Cancelled video game

Project H.A.M.M.E.R. was a beat 'em up video game in development by Nintendo Software Technology for the Wii. The team's other projects included Metroid Prime Hunters, 1080° Avalanche, and Wave Race: Blue Storm. Project H.A.M.M.E.R. was originally announced at E3 2006. No information regarding the game has been released to the public or media since the game's original announcement. Rumors began circulating in mid-June 2007 that the game was not going to be released, and that the development team had gone to work on other games. Nintendo confirmed at E3 2007 that development was on hold. Beth Llewelyn, senior director of public relations at Nintendo of America, made a point to note that despite the game not being a focus of Nintendo’s, Project H.A.M.M.E.R. "may come back" in the future. A report revealed that the game was cancelled in 2009 due to creative internal conflicts at Nintendo Software Technology.

== History ==

Nintendo Software Technology, a team at Nintendo, began development on Project H.A.M.M.E.R. in 2003 for the Wii video game console. The project's internal codename was "Machinex" and it was designed for Nintendo's Western and hardcore gamer market. Unlike classic Nintendo games, the title was brutal and gritty. The game was officially announced at the 2006 Electronic Entertainment Expo. Silver Ant, another studio, produced the game's computer animated cutscenes.

All parties involved agreed that the game was not shaping up to Nintendo's quality standards late in development, as a postmortem from former developers explained that the game's Wii Remote motion were never sufficiently enjoyable. However, there was disagreement between the development studio and Nintendo's Japanese executives on how to retool the game. The developers reported the Japanese leads, one of them being Katsuhiko Kanno, ignoring their input on how to improve the game in respect to the cultural interests of the game's Western market, a sentiment that would eventually result in multiple developers accusing Nintendo of racism and nationalism.

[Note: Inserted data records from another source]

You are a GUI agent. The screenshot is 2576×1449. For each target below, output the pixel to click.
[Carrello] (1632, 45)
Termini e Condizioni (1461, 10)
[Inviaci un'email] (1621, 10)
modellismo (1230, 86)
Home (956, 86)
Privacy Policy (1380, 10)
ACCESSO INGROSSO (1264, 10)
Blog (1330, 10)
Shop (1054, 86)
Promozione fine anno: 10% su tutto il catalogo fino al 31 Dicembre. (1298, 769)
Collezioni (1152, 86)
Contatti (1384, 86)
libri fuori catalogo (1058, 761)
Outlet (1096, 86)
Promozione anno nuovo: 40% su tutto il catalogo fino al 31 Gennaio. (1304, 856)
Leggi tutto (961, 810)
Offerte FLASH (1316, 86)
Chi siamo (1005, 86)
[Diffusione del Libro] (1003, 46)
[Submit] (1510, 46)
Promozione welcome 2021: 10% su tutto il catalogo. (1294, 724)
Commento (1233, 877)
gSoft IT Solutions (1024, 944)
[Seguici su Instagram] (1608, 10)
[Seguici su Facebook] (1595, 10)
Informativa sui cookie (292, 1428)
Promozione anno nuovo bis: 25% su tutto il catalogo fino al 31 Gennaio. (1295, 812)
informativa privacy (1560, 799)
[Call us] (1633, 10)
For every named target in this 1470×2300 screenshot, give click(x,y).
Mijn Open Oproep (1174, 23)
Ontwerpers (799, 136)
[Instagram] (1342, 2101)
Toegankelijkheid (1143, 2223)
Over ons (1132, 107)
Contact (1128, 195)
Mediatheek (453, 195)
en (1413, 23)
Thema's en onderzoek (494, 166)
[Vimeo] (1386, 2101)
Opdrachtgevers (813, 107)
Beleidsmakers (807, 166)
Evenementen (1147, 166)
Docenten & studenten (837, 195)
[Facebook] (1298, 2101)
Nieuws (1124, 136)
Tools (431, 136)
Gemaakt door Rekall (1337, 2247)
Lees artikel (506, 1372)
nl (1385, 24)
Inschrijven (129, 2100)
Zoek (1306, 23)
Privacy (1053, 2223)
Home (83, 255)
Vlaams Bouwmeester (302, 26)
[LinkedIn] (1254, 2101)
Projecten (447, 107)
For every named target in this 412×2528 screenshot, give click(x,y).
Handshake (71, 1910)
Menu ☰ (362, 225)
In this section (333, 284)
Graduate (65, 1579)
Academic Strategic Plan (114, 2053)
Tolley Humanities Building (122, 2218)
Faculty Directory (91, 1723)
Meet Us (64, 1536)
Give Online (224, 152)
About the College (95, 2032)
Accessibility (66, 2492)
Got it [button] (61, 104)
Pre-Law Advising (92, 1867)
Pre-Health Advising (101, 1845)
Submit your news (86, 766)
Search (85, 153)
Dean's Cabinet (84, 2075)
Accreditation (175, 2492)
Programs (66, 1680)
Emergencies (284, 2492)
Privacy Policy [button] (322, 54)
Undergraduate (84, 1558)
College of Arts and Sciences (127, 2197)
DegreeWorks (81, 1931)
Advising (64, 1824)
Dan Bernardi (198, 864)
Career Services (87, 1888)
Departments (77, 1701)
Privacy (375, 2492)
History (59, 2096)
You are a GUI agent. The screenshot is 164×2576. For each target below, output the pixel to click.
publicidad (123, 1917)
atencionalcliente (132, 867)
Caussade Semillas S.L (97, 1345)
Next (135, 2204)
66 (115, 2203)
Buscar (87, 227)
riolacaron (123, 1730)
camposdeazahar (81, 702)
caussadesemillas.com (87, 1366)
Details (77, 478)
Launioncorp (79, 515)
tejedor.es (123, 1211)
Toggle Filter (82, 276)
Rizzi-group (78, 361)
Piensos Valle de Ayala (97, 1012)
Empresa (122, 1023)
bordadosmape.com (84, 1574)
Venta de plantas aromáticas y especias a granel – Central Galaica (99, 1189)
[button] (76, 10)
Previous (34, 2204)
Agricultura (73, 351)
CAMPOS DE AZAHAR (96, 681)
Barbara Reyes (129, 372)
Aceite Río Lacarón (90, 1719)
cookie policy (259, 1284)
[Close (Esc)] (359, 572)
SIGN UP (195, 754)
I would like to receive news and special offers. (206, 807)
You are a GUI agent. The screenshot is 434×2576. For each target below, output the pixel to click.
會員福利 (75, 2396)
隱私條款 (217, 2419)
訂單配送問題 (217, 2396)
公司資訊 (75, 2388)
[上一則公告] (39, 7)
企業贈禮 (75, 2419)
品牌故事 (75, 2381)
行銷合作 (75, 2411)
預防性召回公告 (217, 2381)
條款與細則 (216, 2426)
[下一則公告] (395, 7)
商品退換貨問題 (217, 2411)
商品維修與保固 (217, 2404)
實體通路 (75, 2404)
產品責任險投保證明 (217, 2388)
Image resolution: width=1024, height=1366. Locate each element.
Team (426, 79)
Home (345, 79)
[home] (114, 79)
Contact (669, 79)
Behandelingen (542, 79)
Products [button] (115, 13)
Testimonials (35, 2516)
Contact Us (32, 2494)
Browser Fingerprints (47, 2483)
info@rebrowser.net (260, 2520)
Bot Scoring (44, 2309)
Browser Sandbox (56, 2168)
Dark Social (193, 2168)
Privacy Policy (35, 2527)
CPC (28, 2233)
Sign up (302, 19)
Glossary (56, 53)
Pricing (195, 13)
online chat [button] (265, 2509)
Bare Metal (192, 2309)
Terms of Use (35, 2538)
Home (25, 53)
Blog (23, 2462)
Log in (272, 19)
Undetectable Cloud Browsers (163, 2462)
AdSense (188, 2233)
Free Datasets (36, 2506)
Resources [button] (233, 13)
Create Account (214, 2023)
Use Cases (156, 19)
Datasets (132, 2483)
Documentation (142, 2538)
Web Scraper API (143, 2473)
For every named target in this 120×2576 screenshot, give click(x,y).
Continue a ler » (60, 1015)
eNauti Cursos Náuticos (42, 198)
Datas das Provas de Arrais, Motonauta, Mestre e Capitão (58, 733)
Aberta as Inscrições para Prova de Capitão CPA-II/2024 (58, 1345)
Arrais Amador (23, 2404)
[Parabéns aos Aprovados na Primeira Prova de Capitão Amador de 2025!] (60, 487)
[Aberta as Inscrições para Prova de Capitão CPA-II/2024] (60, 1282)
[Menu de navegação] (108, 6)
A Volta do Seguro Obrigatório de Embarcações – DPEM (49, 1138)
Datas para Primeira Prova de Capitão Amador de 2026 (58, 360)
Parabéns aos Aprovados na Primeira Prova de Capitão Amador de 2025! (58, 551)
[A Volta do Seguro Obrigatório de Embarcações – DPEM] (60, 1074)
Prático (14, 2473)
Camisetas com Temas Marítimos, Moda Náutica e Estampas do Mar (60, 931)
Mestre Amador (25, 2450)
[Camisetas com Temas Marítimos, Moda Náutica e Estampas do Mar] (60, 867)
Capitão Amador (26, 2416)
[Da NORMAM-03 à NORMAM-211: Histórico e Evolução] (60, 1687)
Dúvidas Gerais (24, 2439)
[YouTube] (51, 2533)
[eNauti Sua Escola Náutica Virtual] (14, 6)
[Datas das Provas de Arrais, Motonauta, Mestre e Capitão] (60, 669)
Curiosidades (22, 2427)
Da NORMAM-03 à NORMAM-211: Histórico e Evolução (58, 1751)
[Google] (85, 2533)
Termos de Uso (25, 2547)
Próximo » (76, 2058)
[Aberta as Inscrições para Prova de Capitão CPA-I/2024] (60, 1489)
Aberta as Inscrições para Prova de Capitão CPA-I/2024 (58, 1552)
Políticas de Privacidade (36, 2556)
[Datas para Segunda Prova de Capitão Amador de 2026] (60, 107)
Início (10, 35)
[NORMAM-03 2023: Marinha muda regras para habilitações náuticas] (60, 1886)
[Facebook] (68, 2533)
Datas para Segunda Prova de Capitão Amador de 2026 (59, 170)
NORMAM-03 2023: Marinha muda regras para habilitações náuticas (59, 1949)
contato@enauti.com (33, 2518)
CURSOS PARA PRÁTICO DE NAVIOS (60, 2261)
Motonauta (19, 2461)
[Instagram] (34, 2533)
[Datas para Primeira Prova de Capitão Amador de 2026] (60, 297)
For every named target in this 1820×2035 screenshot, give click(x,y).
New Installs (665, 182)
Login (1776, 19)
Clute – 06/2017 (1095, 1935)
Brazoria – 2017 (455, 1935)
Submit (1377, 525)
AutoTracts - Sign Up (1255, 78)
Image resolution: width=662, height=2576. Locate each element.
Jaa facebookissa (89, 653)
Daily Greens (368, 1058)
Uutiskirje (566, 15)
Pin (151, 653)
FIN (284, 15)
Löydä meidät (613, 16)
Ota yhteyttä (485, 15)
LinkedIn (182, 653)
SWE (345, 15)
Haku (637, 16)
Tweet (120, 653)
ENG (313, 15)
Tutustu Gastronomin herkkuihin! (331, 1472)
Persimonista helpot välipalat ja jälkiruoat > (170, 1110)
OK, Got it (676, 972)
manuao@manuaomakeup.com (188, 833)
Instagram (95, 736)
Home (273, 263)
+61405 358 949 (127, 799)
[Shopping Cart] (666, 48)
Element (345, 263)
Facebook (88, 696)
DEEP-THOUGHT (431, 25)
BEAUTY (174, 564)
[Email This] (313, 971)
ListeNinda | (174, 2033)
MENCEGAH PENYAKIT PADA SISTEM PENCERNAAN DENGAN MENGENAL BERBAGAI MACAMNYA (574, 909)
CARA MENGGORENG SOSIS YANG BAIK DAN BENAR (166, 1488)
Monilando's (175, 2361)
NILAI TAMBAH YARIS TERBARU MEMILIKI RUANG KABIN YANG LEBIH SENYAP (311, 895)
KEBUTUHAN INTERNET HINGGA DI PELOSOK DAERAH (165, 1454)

What would come out of this tumultuous time period is an incarnation of the game titled "Wii Crush" with similar gameplay but a graphical overhaul to be brighter and cuter. Katsuhiko Kanno was replaced by Pikmin and Pikmin 2 director Masamichi Abe around this time. Project H.A.M.M.E.R.s lead designer was also fired around this time, with developers claiming the Japanese leads used him as a scapegoat and did not take any personal responsibility for the failure of the game. Developers than began an exodus from NST, which prompted Nintendo of America to perform an internal review. This review concluded there was a clear conflict of interests between developers and management and company morale was lower than ever before. Funding for the game was officially pulled in 2009 and the game was canceled.

In July 2021, additional information unveiled from the 2020 Nintendo Gigaleak revealed its title internally as "Hammer Man" and spoke about its beat 'em up style resembling musou gameplay.